TASKS AND EXERCISES »
1 – Repeat the interview transcript word for word, starting at "MM: And just" and ending at "suppose they would.".
2 – In the entries, rewrite the lines starting at the one containing "Point to the Bungalowpark Schoneveld label" and ending at the one containing "(x=713, y=343)", with "bed icon" replaced by "lodging icon" and nothing else altered. Give only those lines.
*** EXCERPT ***
CK: Yeah, I'd like to hear that.
MM: They would go to various famers, usually the one that was the crankiest in
the community, and they'd steal a chicken.
CK: Oh?
MM: And they'd take it down to the creek and they'd wrap it in--they had a
certain place where there was good clay, and they'd make a thick layer of that
clay, just wring it's neck off and make a thick layer of that clay on that chicken--
00:07:00
CK: Yeah?
MM: And just throw it in the fire and let it bake and then when it got done
they'd just break that clay off and just eat it with their fingers.
CK: Uh-huh.
MM: So I asked Loyd Bruce on his tape, I said, "Loyd, did you remove any
undesirable parts of those chickens?" And he paused a minute and he said he
didn't believe they did! But they said you can take the toughest old rooster or
old hen and wrap it in that clay that way and it'd get tender and good.
CK: I would suppose they would.
(all laugh)
MM: But they cooked it guts, feathers and all.
CK: Oooh, boy! (laughs)
BM: [indecipherable]
CK: I think I'll [indecipherable], I'll tell you.
MM: Did you steal any water--no, you wouldn't even be big enough to steal--
CK: No, no, I, I didn't, I never did really, I didn't--let's, let's see, it
must've been--so really first, second grade is about all that I really got to go
there. Well, I tell you--
MM: Well, you missed the fun years.
CK: Well--
BM: Then they moved up to Oilton.
CK: Yeah, we moved up to Drumright and to Oilton in-between there.
00:08:00
MM: Well, you missed the fun years out there, then.
CK: Well, maybe so. But I had plenty of fun. Going out to--going out in the--
MM: Do you remember the Christma--
CK: --you know, dad'd take us out hunting at night. We'd go out and hunt opossum
or it just so happened that many a times we'd (laughs) we'd run over with a old
hound, we had an old hound that went out ahead of us. Instead of a opossum he
found a, a good skunk. And run in on top of that skunk and it hit him right in
the face. And I never (laughs), I never heard one dog holler so much and waller
so much, throw his head on the ground and roll and squall and bawl and, you
know? That ruined our hunt for that night. We didn't get to go any further.
(laughs) That old dog just--hooked him up and he went back to the house after that.
MM: You start talking about that fight, you said there was about eighteen of you?
00:09:00
CK: Oh yeah, well--
MM: You told me while ago there was about eighteen of you got a whipping. How
many of them was in school that year, if eighteen of you got a whipping?
*** SOURCE MATERIAL ***
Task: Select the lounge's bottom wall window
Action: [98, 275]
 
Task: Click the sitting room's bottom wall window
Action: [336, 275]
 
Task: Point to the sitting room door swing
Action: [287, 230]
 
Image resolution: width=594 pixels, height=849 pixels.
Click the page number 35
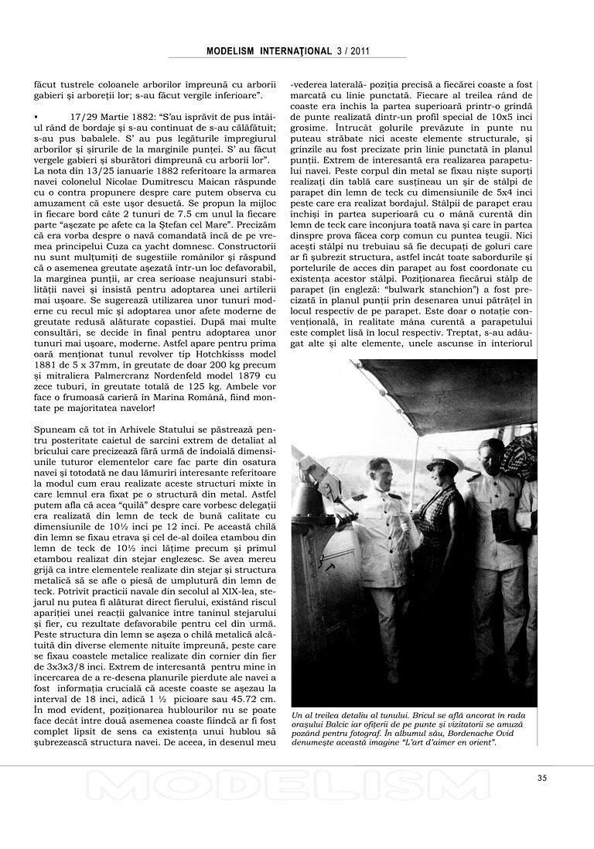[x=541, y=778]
***
*** SOURCE MATERIAL ***
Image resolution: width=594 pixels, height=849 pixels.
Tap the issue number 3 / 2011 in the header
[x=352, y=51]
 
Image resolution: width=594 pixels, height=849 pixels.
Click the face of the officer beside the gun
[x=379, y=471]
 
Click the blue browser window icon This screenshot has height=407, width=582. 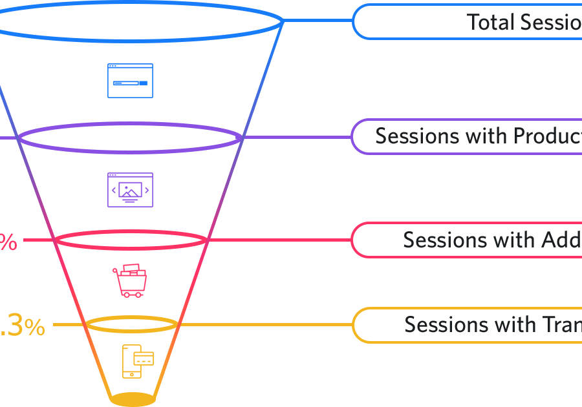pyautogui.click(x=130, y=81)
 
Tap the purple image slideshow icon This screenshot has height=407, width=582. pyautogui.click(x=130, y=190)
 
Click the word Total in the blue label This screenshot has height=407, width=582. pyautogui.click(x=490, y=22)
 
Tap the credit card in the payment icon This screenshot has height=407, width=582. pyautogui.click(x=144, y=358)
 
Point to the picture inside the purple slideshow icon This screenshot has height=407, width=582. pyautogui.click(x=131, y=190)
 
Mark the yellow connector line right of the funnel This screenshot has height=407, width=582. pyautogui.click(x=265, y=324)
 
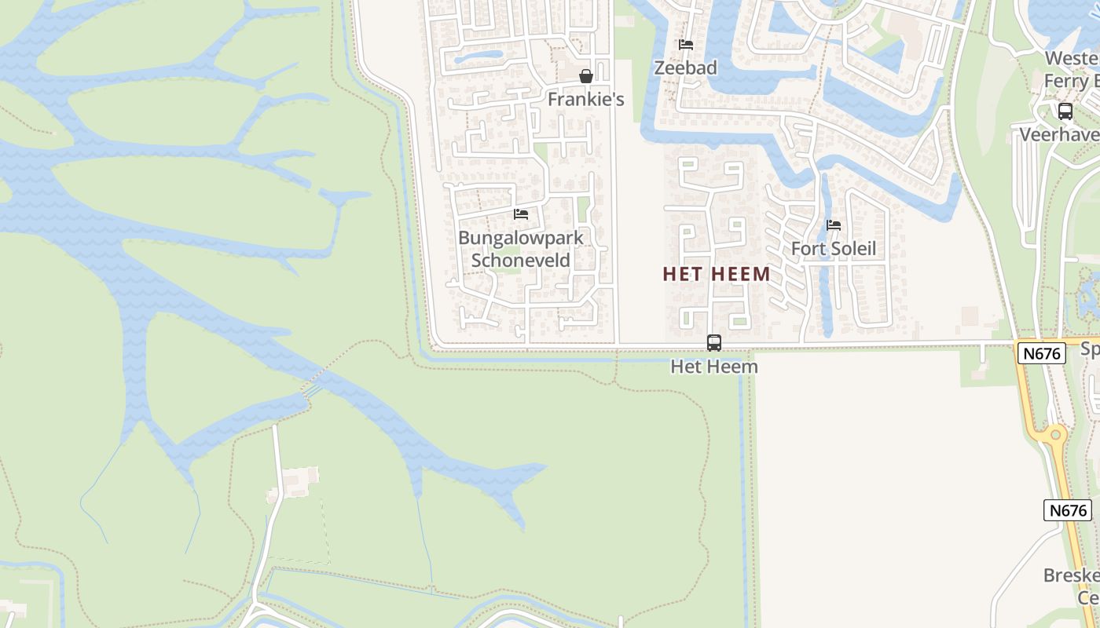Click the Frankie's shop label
***
*** SOURCE MATERIAL ***
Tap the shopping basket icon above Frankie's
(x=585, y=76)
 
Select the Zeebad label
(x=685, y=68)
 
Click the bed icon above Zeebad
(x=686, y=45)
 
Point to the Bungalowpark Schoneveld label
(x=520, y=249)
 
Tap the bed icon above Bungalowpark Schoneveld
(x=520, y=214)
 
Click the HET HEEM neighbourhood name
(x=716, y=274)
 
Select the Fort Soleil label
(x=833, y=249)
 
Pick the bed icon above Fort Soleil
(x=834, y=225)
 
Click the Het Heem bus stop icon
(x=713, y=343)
***
TASK SOLUTIONS »
1 –
MM: And just throw it in the fire and let it bake and then when it got done
they'd just break that clay off and just eat it with their fingers.
CK: Uh-huh.
MM: So I asked Loyd Bruce on his tape, I said, "Loyd, did you remove any
undesirable parts of those chickens?" And he paused a minute and he said he
didn't believe they did! But they said you can take the toughest old rooster or
old hen and wrap it in that clay that way and it'd get tender and good.
CK: I would suppose they would.

2 –
Point to the Bungalowpark Schoneveld label
(x=520, y=249)
 
Tap the lodging icon above Bungalowpark Schoneveld
(x=520, y=214)
 
Click the HET HEEM neighbourhood name
(x=716, y=274)
 
Select the Fort Soleil label
(x=833, y=249)
 
Pick the lodging icon above Fort Soleil
(x=834, y=225)
 
Click the Het Heem bus stop icon
(x=713, y=343)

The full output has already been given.